Church Growth barriers

The number one topic in the local church over the last 30-plus years addresses the church growth question, “How do I grow my church?” How can we break through to reach more people for Jesus?

The words change, but the issue remains the same. Years ago, we called them growth barriers, and now the question sounds more like, “How do I get unstuck? How can we get unstuck to reach more people?”

There was about a decade when we switched from church growth to church health, but it always comes back to growth. The reason for that is that healthy things grow!

There is nothing new under the sun, right? But it’s up to us to remain fresh, relevant and innovate our way forward for the sake of the Kingdom.

With that as context, here are some “fresh” thoughts for today.

Seven Big Church Growth Barriers:

(with insights for growth)

1) Diminished Faith for Church Growth

It’s possible for church leaders to stop believing. I’m not referring to faith in Jesus, but the potential for a pastor, staff member or key leader to lose faith that their church will ever work.

It’s all too common that a leader can lose heart and slide into discouragement. This is the enemy’s strategy! Discouragement is the breeding ground for complacency and maintenance. As a leader, you may remain faithful, but without any fire.

Vision is then lost. Whether the senior pastor, a children’s staff member or a small group leader, etc., when the leader loses vision, it’s not long before growth slows or stops.

Fight for your faith. Fight to believe again. Who do you know that believes in you? Get some time with them. Borrow their faith in you. Reflect back on when you believed in yourself, and remember that God is with you. It’s His church, it’s His idea, and what you’re doing matters.

2) Ministry Over Strategy for Church Growth

Those of us who lead in the local church are in it to see life change for the people we serve. Therefore, serving people for their spiritual growth is a priority, it’s what we do.

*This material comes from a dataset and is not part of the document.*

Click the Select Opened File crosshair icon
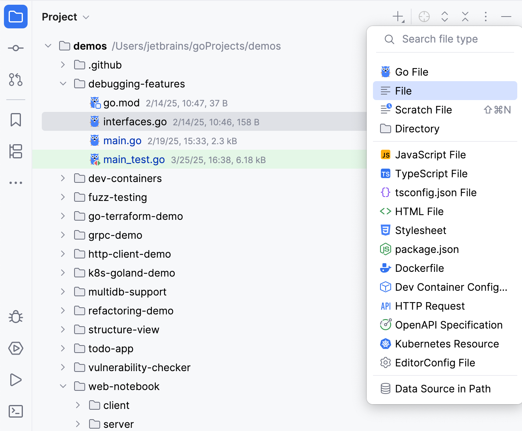This screenshot has width=522, height=431. [424, 17]
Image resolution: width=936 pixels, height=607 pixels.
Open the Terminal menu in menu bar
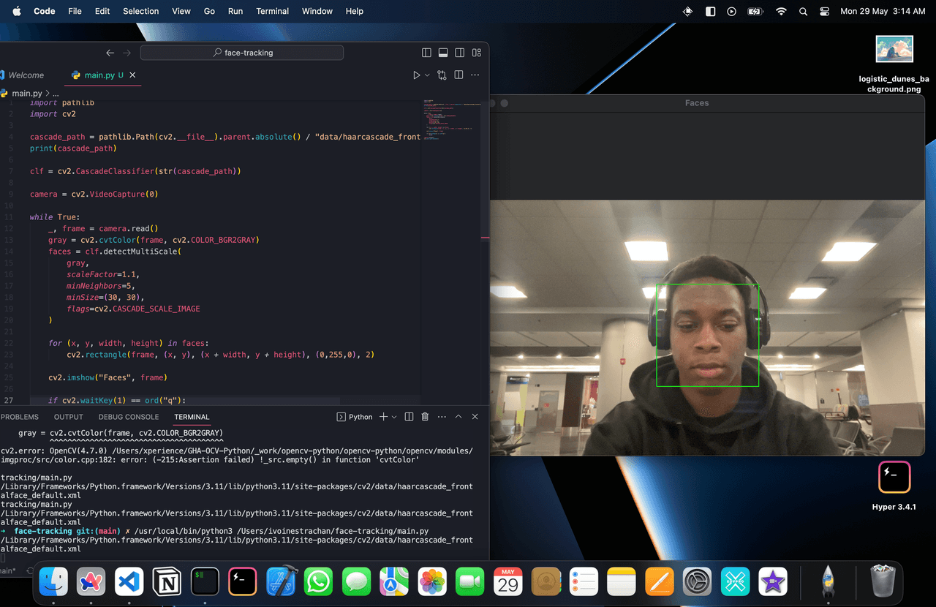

But doing ministry for the sake of ministry can be a colossal waste of time if it’s not strategic.

The goal of ministry is not to be busy; it’s to realize a Kingdom productivity that results in changed lives for eternity. For too many years I’ve watched church pastors, staff and volunteer leaders exhaust themselves with little results.

The selection of your ministries must be strategic, not random. Your ministries should be lean and on purpose, not merely at the whim of anyone’s ideas. Alignment as a team is essential.

(And we know strategy without God’s power doesn’t work.)

3) Inward Focused Barrier to Church Growth

Inward focus is like a subtle bear trap. Of course, there is nothing subtle about a bear trap, except that it’s hidden. It’s not obvious. But when you realize you are caught in one, you then know you’re in big trouble.

No church starts out inward focused. A church turns inward from a good thing gone bad. Community, love, care, discipleship, family, etc., these are all great things and part of the healthy and functioning body of Christ. Until, essentially, they become the sole focus of the church.

The result is evangelism drops off, programming becomes all about what the Christians want for themselves, and the worship service begins to cater only to those in the body of Christ.

The scary thing is that all churches drift in that direction. All churches drift inward without the intentional effort to keep an outward focus on those who are far from God. It’s not easy, but it is that simple.

The leaders of the church must agree and align with a ministry that intentionally commits time, resources, effort and energy to reach out.